## Goal of the exercise
Restate word for word the span that opens with the line containing "The width and height of the screenshot is (868, 431)." and closes with the final line of the data; give only those lines.
[Opening Records to use section]
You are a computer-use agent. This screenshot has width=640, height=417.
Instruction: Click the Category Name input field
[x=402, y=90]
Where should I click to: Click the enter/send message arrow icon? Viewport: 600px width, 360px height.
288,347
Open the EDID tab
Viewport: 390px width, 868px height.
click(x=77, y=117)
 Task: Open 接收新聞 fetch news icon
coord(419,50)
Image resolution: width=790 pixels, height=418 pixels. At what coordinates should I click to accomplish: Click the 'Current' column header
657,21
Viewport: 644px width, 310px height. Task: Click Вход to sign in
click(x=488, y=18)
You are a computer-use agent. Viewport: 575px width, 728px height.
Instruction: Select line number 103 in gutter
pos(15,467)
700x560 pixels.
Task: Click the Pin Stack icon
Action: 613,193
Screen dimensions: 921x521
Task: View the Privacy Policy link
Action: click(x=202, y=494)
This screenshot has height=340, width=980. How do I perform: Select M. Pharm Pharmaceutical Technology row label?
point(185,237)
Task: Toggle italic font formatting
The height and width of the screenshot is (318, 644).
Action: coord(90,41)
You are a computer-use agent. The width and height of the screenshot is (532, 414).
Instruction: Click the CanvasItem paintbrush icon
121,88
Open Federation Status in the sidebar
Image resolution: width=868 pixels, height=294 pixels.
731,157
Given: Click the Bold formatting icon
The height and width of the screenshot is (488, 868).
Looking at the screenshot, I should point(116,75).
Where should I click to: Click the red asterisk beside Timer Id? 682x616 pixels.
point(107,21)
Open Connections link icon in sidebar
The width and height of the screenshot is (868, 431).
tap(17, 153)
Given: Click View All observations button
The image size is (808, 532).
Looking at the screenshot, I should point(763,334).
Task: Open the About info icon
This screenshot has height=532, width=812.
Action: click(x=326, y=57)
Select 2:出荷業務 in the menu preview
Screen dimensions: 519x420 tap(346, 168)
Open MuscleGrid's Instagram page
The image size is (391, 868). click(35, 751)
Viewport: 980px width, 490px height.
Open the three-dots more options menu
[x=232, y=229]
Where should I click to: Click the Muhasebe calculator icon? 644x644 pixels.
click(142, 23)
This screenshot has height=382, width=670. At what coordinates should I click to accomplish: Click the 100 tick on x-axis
[Closing Records to use section]
## Answer to this exercise
The width and height of the screenshot is (868, 431).
tap(17, 153)
Given: Click View All observations button
The image size is (808, 532).
Looking at the screenshot, I should point(763,334).
Task: Open the About info icon
This screenshot has height=532, width=812.
Action: click(x=326, y=57)
Select 2:出荷業務 in the menu preview
Screen dimensions: 519x420 tap(346, 168)
Open MuscleGrid's Instagram page
The image size is (391, 868). click(35, 751)
Viewport: 980px width, 490px height.
Open the three-dots more options menu
[x=232, y=229]
Where should I click to: Click the Muhasebe calculator icon? 644x644 pixels.
click(142, 23)
This screenshot has height=382, width=670. At what coordinates should I click to accomplish: Click the 100 tick on x-axis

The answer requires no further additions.